The organisations, which include Amnesty International, Border Violence Monitoring Network, EuroMed Rights, Jesuit Refugee Service Europe, Platform for International Cooperation on Undocumented Migrants, and Save the Children, have sounded the alarm on wide-ranging issues in the EU Migration and Asylum Pact. This comes following the Justice and Home Affairs Council on 4-5 December and ahead of a “Jumbo Trilogue” on the key legislative files of the Pact on 7 December.

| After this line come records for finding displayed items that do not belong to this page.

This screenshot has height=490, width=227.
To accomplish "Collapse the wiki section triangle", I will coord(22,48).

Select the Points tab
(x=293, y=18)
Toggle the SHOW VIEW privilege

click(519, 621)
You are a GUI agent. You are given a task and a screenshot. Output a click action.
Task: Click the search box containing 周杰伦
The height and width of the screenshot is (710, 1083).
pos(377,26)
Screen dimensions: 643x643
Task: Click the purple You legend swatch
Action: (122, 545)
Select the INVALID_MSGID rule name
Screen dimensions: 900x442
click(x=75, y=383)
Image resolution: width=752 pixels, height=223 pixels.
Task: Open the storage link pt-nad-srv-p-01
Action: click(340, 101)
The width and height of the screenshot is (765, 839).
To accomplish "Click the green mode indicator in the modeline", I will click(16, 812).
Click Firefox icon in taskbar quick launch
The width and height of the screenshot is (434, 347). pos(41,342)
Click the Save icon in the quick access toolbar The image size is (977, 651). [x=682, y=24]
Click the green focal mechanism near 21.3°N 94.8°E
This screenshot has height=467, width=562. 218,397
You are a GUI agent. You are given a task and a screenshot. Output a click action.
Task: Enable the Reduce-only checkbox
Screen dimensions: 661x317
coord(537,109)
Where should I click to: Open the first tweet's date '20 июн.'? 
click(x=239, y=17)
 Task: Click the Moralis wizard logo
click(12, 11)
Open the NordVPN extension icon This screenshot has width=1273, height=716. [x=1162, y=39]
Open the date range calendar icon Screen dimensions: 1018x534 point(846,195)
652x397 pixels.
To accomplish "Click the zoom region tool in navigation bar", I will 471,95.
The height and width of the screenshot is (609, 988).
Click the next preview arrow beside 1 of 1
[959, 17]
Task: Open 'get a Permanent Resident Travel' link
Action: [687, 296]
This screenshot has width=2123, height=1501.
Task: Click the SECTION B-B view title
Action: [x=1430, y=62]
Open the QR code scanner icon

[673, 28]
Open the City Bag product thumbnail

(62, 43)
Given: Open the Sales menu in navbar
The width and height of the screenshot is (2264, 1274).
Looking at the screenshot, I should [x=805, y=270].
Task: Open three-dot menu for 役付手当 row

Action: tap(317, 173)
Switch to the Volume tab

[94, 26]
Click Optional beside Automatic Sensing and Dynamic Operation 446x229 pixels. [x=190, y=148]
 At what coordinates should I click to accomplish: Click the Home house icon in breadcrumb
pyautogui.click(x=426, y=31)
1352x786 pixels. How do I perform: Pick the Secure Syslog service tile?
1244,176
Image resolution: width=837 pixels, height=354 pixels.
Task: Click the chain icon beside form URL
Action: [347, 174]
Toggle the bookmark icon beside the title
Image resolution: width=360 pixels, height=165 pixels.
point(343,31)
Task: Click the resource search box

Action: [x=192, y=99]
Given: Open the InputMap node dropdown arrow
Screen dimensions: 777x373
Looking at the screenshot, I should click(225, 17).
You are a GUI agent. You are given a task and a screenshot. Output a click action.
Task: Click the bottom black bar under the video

Campaigners’ principal concerns relate to:
- The further entrenchment of “pushbacks” at borders, which have been linked to hundreds of people’s deaths, injuries, and rights violations at the hands of EU Member State border forces.
- The increase in the use of detention across Europe, including of children and families, in a model which has led to people remaining incarcerated, in legal limbo and in dire physical conditions.
- The risk of racial profiling of people who live in and come to Europe, whatever their citizenship or residence status, as surveillance-backed screening procedures are rolled out across the bloc.
- The deepening of “externalisation” policies where European migration control is outsourced to third countries without scope for accountability, which has in turn been linked to deaths at sea, widespread torture and inhuman conditions.
- The focus on deportations while lowering procedural safeguards, despite the risk of serious harm if people are returned to a third country. This combined with the use of a dangerous “safe third country” enables Member States to evade their responsibility to provide reception and protection.
- The mandatory use of asylum border procedures, which forces people into de facto detention with limited access to legal assistance, representing a severe blow to the right to asylum in international law. These standards could be lowered even further in an unacceptably broad and vague range of so-called ‘crisis’ situations.
- The failure of the Pact to address the substantive issues it claims to, such as the distribution of asylum claims across member states.
The Spanish Presidency of the Council of the EU aims to close all political deals on the Pact on 7th December. Rights defenders are warning that “complex decisions with huge consequences are being rushed through.”
The organisations involved in this release are AMERA International, Amnesty International, Associazione Ricreativa e Culturale Italiana, Border Violence Monitoring Network, Comisión Española de Ayuda al Refugiado, Cairo Institute for Human Rights Studies, Centre for Peace Studies Croatia, Greek Refugee Council, Ligue des Droits Humains, CNCD-11.11.11, EuroMed Rights, Irídia, Jesuit Refugee Service Europe, KISA Cyprus, La Cimade, LADDH – Ligue Algérienne pour la Défense des Droits Humains, PICUM, Save the Children.